**Work instruction:**
Could you find every line in the records below that contains the word "navigation" and copy it?

[Pixel coordinate grounding data]
-------------------------

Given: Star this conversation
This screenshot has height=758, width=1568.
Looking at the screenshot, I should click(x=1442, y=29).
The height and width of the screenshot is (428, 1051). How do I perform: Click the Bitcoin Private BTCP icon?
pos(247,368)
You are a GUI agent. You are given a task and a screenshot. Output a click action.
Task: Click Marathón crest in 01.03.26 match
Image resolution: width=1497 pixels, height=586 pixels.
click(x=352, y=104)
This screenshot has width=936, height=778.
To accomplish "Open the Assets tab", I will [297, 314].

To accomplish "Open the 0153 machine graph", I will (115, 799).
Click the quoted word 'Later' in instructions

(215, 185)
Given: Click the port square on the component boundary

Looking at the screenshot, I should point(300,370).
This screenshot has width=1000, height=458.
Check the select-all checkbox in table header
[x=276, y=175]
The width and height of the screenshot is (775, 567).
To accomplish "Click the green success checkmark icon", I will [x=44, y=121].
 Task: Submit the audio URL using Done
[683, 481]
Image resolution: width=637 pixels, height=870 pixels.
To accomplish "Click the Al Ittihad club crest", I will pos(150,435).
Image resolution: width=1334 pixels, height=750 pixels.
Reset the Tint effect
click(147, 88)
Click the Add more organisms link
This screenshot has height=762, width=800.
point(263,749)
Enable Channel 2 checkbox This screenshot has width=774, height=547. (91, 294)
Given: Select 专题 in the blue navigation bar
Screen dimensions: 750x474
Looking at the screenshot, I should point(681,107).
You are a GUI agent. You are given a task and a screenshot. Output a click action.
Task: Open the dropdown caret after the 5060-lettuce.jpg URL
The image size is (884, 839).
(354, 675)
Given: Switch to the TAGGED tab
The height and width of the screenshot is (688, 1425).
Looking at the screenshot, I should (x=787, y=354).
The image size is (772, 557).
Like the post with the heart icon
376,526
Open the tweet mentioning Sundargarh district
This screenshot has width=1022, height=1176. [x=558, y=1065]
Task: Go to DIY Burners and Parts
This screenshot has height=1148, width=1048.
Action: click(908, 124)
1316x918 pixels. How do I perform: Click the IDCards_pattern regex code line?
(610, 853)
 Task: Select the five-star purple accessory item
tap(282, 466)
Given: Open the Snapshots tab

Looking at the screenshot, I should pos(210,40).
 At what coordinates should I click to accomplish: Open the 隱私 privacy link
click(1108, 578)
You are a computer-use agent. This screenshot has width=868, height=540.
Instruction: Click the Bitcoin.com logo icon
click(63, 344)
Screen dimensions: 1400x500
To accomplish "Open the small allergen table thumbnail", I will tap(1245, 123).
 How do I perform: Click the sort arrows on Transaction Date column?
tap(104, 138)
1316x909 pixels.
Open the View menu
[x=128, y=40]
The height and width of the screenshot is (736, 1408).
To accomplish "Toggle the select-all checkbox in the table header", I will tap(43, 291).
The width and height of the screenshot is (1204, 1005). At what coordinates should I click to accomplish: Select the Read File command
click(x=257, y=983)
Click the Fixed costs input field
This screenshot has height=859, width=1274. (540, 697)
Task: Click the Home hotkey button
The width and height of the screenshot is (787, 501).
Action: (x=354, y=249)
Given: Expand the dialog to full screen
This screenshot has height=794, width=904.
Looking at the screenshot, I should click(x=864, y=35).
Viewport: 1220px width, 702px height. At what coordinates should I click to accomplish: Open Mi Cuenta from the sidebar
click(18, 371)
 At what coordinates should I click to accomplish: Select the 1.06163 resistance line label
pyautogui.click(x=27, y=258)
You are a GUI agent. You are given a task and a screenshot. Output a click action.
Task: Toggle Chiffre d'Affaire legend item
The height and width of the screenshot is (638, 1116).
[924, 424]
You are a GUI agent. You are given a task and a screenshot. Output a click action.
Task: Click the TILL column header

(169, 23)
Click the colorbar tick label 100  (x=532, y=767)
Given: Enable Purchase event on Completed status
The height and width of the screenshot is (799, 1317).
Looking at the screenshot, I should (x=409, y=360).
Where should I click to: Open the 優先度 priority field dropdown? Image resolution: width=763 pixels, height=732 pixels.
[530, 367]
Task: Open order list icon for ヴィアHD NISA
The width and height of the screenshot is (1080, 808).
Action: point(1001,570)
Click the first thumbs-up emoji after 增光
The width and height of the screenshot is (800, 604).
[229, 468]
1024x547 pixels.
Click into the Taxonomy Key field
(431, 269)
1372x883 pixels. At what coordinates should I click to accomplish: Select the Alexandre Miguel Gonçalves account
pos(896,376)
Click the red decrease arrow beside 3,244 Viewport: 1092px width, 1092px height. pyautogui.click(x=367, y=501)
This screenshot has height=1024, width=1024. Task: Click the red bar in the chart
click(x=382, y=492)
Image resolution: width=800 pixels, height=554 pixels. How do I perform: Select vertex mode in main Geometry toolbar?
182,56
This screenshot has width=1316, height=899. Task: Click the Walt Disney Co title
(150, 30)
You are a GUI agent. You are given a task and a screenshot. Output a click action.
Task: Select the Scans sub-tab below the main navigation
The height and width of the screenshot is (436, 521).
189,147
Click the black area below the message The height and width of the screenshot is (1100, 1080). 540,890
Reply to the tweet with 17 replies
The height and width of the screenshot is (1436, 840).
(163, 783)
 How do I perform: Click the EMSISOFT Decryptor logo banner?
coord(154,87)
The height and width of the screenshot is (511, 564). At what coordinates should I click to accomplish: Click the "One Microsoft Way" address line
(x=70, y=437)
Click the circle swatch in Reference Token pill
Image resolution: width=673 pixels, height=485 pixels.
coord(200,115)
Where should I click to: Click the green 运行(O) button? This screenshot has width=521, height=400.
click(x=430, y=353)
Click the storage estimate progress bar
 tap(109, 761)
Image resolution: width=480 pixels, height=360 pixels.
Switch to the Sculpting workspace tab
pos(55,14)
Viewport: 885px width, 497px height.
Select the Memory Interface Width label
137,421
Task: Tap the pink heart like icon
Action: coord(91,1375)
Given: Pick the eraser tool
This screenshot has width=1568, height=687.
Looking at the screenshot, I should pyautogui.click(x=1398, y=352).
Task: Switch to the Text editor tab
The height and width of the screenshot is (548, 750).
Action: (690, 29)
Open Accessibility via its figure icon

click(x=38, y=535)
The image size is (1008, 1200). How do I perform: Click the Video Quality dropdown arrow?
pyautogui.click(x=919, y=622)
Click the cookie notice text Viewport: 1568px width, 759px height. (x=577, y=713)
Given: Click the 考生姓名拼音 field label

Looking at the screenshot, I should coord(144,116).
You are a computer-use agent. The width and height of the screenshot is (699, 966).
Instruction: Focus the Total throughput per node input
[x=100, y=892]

-------------------------

**Response area:**
Given: Select 专题 in the blue navigation bar
Task: Select the Scans sub-tab below the main navigation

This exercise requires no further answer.